• [AUFGABENSTELLUNG]:
a. Beantworten Sie anhand des Reiseberichts:
(i) An welchem Flughafen befand sich der Erzähler bzw. die Erzählerin im Januar 2015?
(ii) Was kauften sich Flo und die erzählende Person in Manila?
(iii) Wie unterschied sich das gefundene Guesthouse von den gewohnten Unterkünften?
b. Erläutern Sie mithilfe des Reiseberichts, weshalb der Flug nach Manila storniert wurde.
c. Geben Sie den Abschnitt des Reiseberichts von „Nach mehr als“ bis einschließlich „beide ein Papst-Shirt).“ wortgetreu wieder.

• [TEXT ZUR ANALYSE]:
◆ ◆ ◆

Unser Reise-Budget kann man nur an verschwenderischen Tagen als minimal bezeichnen. So habe ich gelernt, wie viel weniger ich brauche um glücklich zu sein, als ich ursprünglich gedacht hätte.
Es hat mir auch gezeigt, wo meine Grenzen liegen und welchen Komfort ich brauche, wenn ich nicht an meinem Geisteszustand zweifeln will.
»Que bienvenido, Papa Francisco!« (Manila, Philippinen)
Im Januar 2015, war ich am Changi Flughafen in Singapur – mein Lieblings-Flughafen und Sieger des goldenen Kopfkissens für bald 2 Jahrzehnte. Ich habe eine Email bekommen, dass mein Flug nach Manila storniert wurde: nicht verspätet, nicht verschoben; storniert.
Es gab keinen Ersatzflug. Ich war gestrandet an einem fremden Flughafen – ok, mein Lieblings-Flughafen – ohne Visum oder Weiterflug.
Fuck. Warum? Fuck.
Nach mehr als einer Stunde am Telefon mit der Airline, erzählte man mir, dass der Grund für die Stornierung der Besuch von Papst Fransziskus war.
Der Flughafen wurde als Sicherheitsmaßnahme für den Großteil des Tages geschlossen. Der Papst würde an diesem Tag in Manila ankommen, als Teil seiner Asienreise.
Ich habe uns schließlich einen anderen Flug besorgt, einer der letzten, der in Manila landete. Das bescherte Flo und mir eines der einzigartigsten Ereignisse in Manila, in Jahrzehnten.
Die Hauptstrassen waren geschlossen, Kinder liefen überall und hüpften auf alten Matratzen auf der Strasse. Es wurde allerlei Papst-Krimskrams verkauft (Flo und ich holten uns beide ein Papst-Shirt).
Papst-Shirt (Manila, Philippinen)
Gigantische Fernsehschirme standen an allen Strassenecken, um seine Ankunft zu übertragen und die Strassen waren viele Kilometer vom Flughafen in die Stadt mit philippinischen Frauen gesäumt, die auf Schildern ihre Zuneigung verkündeten. Sie wirkten wie überraschend faltige Teenager, bei einem Boy-Band Auftritt. Es war ein großartiger Tag, um in Manila herumzulaufen.
Leider war es kein großartiger Tag, um Unterkünfte in Manila zu finden. Nach gefühlten Stunden, fanden Flo und ich endlich ein lokales Guesthouse, mit freien Zimmern. Es war um einiges teurer und drastisch heruntergekommener, als die Bruchbuden, die wir gewohnt waren. Aber was soll man machen am Papst-Tag? Wir haben ein Zimmer genommen.
Papst Live Viewing (Manila, Philippinen)

◆ ◆ ◆

• [QUELLENMATERIAL]:
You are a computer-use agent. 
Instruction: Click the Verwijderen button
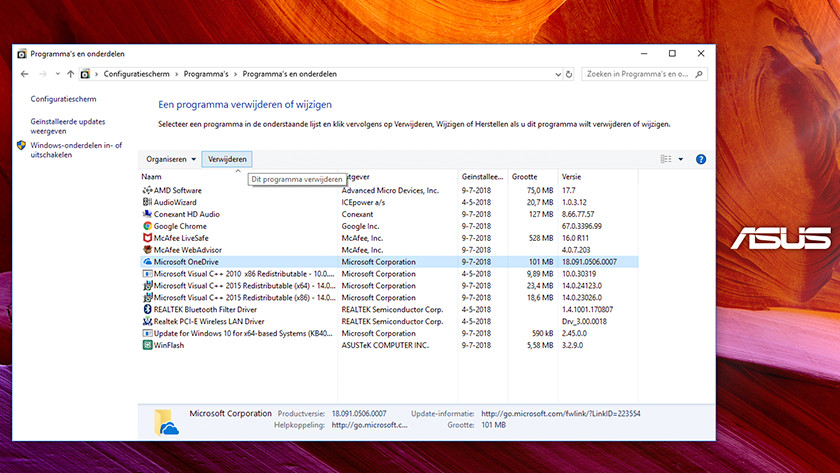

◆ ◆ ◆

• [LÖSUNGEN]:
a.
(i) Am Changi Flughafen in Singapur.
(ii) Jeweils ein Papst-Shirt.
(iii) Es war um einiges teurer und drastisch heruntergekommener.

b. Der Flug wurde wegen des Besuchs von Papst Franziskus storniert. Er kam an diesem Tag im Rahmen seiner Asienreise in Manila an. Als Sicherheitsmaßnahme wurde der Flughafen deshalb für den Großteil des Tages geschlossen.

c.
Nach mehr als einer Stunde am Telefon mit der Airline, erzählte man mir, dass der Grund für die Stornierung der Besuch von Papst Fransziskus war.
Der Flughafen wurde als Sicherheitsmaßnahme für den Großteil des Tages geschlossen. Der Papst würde an diesem Tag in Manila ankommen, als Teil seiner Asienreise.
Ich habe uns schließlich einen anderen Flug besorgt, einer der letzten, der in Manila landete. Das bescherte Flo und mir eines der einzigartigsten Ereignisse in Manila, in Jahrzehnten.
Die Hauptstrassen waren geschlossen, Kinder liefen überall und hüpften auf alten Matratzen auf der Strasse. Es wurde allerlei Papst-Krimskrams verkauft (Flo und ich holten uns beide ein Papst-Shirt).